Pluribus succeeds because it can very efficiently handle the challenges of a game with both hidden information and more than two players. It uses self-play to teach itself how to win, with no examples or guidance on strategy. It also uses far fewer computing resources than the bots that have defeated humans in other games.
Poker embodies the challenge of hidden information because each player has information (their cards) that the others lack. A successful poker AI must reason about this hidden information and carefully balance its strategy to remain unpredictable while still picking good actions. For example, bluffing occasionally can be effective, but always bluffing would be too predictable and would likely result in losing a lot of money.
It is therefore necessary to carefully balance the probability with which one’s bluffs with the probability that one bets with strong hands. In other words, the value of an action in an imperfect-information game is dependent on the probability with which it is chosen and on the probability with which other actions are chosen.

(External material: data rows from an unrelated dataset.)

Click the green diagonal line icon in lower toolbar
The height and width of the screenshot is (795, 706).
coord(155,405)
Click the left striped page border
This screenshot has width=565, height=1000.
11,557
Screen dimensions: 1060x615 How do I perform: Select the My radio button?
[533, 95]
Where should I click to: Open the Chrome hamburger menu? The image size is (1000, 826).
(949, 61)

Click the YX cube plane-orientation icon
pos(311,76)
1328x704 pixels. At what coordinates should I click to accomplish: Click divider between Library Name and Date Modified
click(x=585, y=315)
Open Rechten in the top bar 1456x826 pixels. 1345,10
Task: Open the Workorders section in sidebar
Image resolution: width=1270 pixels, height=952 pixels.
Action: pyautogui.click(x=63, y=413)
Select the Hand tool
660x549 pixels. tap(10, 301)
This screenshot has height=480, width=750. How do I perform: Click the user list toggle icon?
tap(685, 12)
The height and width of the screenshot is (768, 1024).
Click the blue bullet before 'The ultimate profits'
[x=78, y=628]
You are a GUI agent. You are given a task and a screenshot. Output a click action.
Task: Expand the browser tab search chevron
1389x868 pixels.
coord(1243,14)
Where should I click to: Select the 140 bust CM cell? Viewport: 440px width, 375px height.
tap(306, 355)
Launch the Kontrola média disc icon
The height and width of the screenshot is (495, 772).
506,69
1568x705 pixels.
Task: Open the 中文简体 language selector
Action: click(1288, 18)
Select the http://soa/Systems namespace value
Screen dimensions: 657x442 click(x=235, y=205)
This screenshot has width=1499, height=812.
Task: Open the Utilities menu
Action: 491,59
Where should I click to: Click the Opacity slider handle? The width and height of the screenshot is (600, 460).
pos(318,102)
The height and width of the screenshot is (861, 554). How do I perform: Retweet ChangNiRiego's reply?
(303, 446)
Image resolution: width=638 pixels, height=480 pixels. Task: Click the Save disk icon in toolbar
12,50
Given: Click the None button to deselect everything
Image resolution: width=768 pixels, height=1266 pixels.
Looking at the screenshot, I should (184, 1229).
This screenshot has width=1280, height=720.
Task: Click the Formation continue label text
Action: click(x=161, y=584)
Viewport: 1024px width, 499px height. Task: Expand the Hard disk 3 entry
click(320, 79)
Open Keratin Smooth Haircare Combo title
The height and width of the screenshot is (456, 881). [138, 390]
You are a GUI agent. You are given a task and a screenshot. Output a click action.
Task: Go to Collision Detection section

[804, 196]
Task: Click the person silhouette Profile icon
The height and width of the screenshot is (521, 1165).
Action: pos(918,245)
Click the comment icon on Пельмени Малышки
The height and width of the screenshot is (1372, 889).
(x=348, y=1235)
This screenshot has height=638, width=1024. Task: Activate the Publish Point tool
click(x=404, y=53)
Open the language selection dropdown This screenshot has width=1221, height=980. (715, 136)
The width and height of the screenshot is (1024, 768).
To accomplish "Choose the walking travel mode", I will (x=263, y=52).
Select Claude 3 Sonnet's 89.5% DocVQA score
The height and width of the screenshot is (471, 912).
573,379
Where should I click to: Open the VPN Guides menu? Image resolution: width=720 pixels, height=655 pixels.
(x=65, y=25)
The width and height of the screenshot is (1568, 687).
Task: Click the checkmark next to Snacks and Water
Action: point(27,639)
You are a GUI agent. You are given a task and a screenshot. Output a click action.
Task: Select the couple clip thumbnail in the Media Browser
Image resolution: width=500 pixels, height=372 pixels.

In contrast, in perfect-information games, players need not worry about balancing the probabilities of actions; a good move in chess is good regardless of the probability with which it is chosen. And though it is possible to solve a chess endgame in isolation without understanding the game’s opening strategies such as the Sicilian Defense or Queen’s Gambit, it is impossible to disentangle the optimal strategy of a specific poker situation from the overall strategy of poker.
The core of Pluribus’s strategy was computed via self-play, in which the AI plays against copies of itself, without any human gameplay data used as input. The AI starts from scratch by playing randomly and gradually improves as it determines which actions, and which probability distribution over those actions, lead to better outcomes against earlier versions of its strategy. The version of self-play used in Pluribus is an improved variant of the iterative Monte Carlo CFR (MCCFR) algorithm.